The risk-adjusted mortality rate for California hospitals ranged from 0 percent to 11.49 percent revealing wide variation in bypass surgery outcomes. Of the 120 hospitals in the state that offer bypass surgery, 114 performed within 95 percent of their expected range compared to the state''s overall mortality rate, according to the report.
The top two performers in the state are in in Northern California.
The report identifies three hospitals that performed better than most:
• Alta Bates Summit Medical Center, Oakland
• Mercy Medical Center, Redding
• Lakewood Regional Medical Center, Lakewood (located in Southern California)
Alta Bates had 791 bypass surgery cases with a risk-adjusted mortality rate of 1.69 percent, according to the state report.
"We are very proud of our record," said Dr. Russell Stanten, chief of cardiac surgery at Alta Bates Summit Medical Center. "Our hospital has consistently been recognized as one of the top in the state."
The key to success is being rigorous about frequently collecting data, analyzing the data and making necessary changes to improve where necessary, Stanten said.
Alta Bates is a Sutter Health Hospital that has had a joint heart program with Kaiser Permanente since 2002. The two programs came together when Alta Bates was in financial trouble, and before its affiliation with Sutter Health.
The two physician groups work closely together to operate a seamless heart program. They use national standards for best practices and have routine follow-up with the patients once they leave the hospital, Stanten said.
Since the hospital has gained media attention for having one of the best heart programs, patients are traveling from across the Bay Area to be treated there, Stanten said. "We are proactive to provide the best care we can because we know the information is going to be out in the public domain," Stanten said.
"This is the way health care is going, whether doctors like it or not."
O''Connor Hospital in San Jose had the highest risk-adjusted mortality rate at 6.65 percent. "It appears that we might have an indication that we may have a slightly higher mortality rate," said Dr. Charles Block, chief medical officer at O''Connor Hospital. "But I''d say we are average."
In 2005, O''Connor had 110 bypass surgery cases, but it jumped to 150 cases in 2006. And they are seeing improvements in mortality rates, Block said. O''Connor hired a new heart surgeon, Dr. Sang Lee, in 2006, who has been working to help improve heart care at the hospital.
"I want to see our name move up on the list," Block said. The physicians are pulling together various departments including cardiology, radiology and others to work as a team on patient cases. "We want to bring those people under one umbrella."
Block said the hospital is using internal data reporting to monitor its progress on a regular basis, and better outcomes are already showing up in the results.
During 2005, there were 115,324 people admitted to California hospitals with coronary artery disease, which represented 7.3 percent of all adult nonmaterial admissions.
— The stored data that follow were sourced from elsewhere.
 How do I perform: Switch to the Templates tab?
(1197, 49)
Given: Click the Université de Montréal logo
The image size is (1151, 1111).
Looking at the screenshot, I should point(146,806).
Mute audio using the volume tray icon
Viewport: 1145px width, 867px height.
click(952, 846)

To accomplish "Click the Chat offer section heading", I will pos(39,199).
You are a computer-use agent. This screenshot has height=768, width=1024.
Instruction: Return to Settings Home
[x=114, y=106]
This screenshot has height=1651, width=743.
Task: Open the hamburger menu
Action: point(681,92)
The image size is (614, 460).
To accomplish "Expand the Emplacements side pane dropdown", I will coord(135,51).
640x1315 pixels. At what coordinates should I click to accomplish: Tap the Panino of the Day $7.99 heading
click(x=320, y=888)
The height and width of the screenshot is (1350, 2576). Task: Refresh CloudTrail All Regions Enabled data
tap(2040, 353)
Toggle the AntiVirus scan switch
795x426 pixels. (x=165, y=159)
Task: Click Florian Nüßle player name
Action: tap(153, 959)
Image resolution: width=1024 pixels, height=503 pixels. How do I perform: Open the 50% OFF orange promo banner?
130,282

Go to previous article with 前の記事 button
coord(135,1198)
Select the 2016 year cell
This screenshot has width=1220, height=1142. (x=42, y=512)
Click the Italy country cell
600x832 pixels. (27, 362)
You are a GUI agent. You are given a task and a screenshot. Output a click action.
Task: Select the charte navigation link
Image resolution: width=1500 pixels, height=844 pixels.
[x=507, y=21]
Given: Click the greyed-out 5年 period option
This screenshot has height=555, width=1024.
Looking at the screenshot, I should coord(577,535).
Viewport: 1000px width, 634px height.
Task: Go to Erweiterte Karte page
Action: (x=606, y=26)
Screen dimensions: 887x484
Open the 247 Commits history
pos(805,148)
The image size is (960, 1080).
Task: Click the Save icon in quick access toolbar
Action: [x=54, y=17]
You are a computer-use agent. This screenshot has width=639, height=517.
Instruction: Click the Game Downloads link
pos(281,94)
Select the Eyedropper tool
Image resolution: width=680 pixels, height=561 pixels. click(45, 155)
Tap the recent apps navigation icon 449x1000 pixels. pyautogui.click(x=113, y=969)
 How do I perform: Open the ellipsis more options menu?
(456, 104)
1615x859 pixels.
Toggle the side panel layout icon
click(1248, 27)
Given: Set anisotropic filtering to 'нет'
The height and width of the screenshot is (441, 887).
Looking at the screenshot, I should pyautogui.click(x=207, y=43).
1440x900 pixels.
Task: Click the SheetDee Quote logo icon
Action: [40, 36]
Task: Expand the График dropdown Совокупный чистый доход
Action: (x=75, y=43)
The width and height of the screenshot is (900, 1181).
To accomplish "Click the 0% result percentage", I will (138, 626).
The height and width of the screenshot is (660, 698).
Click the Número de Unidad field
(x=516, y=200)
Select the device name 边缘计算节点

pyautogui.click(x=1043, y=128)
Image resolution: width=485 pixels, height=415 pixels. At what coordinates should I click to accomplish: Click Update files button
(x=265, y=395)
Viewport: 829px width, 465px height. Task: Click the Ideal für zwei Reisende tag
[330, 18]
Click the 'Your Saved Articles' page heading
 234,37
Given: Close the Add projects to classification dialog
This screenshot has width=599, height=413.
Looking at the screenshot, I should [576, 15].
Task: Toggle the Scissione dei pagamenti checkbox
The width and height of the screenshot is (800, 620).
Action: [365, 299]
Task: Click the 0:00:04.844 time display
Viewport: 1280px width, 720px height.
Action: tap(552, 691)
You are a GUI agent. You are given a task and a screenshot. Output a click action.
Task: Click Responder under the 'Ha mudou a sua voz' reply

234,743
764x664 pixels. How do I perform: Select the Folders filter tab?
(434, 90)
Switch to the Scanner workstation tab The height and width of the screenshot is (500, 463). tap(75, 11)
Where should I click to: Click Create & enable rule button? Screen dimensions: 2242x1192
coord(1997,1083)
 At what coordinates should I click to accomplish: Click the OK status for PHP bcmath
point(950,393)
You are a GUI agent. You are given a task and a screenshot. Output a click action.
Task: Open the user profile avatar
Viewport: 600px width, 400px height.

The data used in the reporting process had been criticized by medical providers throughout the state. Many physicians felt the hospitals couldn''t be compared fairly since some deal with patients who are much sicker than others. But with the help of established statistical formulas and better data collection methods the criticism has calmed down.
"Initially these reports were greeted with some skepticism, but they now accept it," Parker said. "The hospital association has supported the methods we employ.
"We are very proud of the quality of our data. We provide instruction for the nurses who collect the data, have automated checks, link it with patient discharge data and double check the data the hospitals send us."
Earlier research has shown that practice makes perfect, meaning hospitals with the largest heart volume have better outcomes. However, that school of thought is changing since researchers are finding that hospitals with low volume can have good outcomes when well-established best practices are used, Parker said.